Trump won that primary. Before the night was over, Cruz had quit the race.
For Pence, a former six-term congressman, selection by Trump offers a return to national politics after his embrace of the role of a governor of conservative social issues sidelined his own presidential ambitions. Describing himself as “a Christian, a conservative and a Republican, in that order,” Pence marched Indiana to the front lines of the nation’s culture wars.
In 2015, he provoked a national backlash after signing a law that critics said would have allowed businesses to deny service to gay people for religious reasons.
Pence’s one term as governor has drawn mixed reaction, and he has managed to alienate moderate Republicans over social issues.
Groups threatened boycotts over last year’s religious objections law and late-night television hosts mocked the policy, leading lawmakers to approve changes.
This year Pence clashed with the local Catholic archdiocese by opposing the settlement of Syrian refugees in Indianapolis.
Pence was also slammed for the planned 2015 launch of “JustIN,” a state-operated news service that was ditched after critics panned it as “Pravda on the Plains.”
But he has also presided over Indiana’s improving economy and plummeting unemployment rate, which Republicans credit to the state’s low taxes, limited regulation and pro-business climate.
Raised in Columbus, Indiana, in an Irish-Catholic family, Pence revered the Kennedys growing up and has said he voted for Jimmy Carter in 1980. He later identified as an evangelical Christian and was inspired to join the Republican Party by former President Ronald Reagan, whose “happy warrior” rhetorical style Pence has since tried to emulate.
After attending Hanover College, Pence graduated from Indiana University Law School in 1986. He met his wife, Karen, around the same time and twice unsuccessfully ran for Congress before taking a job at Indiana Policy Review, a conservative think tank.

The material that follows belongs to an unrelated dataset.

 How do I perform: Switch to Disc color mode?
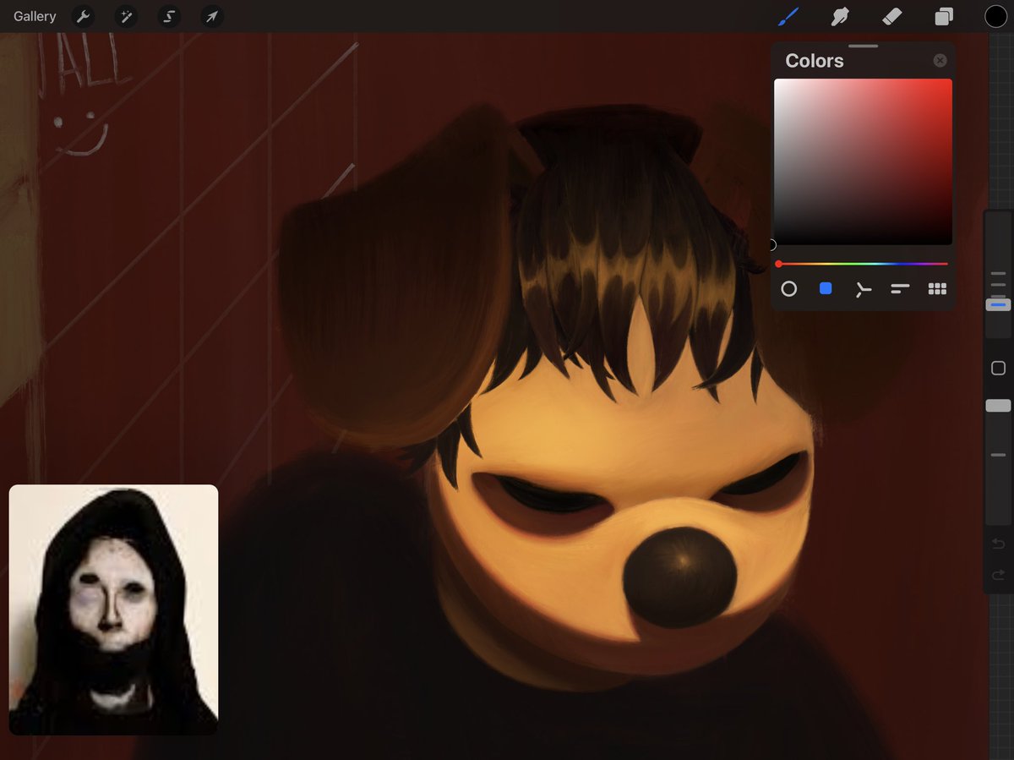click(x=788, y=288)
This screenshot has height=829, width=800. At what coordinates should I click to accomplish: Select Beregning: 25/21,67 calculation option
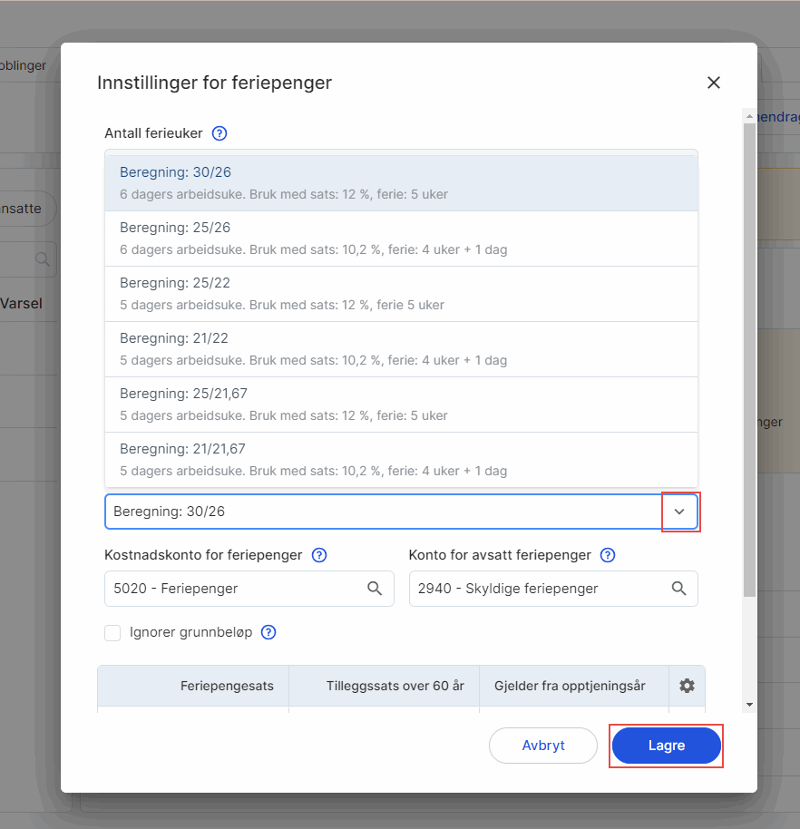[401, 404]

In a 1991 essay titled “Confessions of a Negative Campaigner,” Pence swore off harsh political tactics he used in “one of the most divisive and negative campaigns in Indiana’s modern congressional history” while calling for “basic human decency.”
“That means your First Amendment rights end at the tip of your opponent’s nose — even in the matter of political rhetoric,” Pence wrote, though in the face of a difficult re-election campaign in Indiana he has since backtracked.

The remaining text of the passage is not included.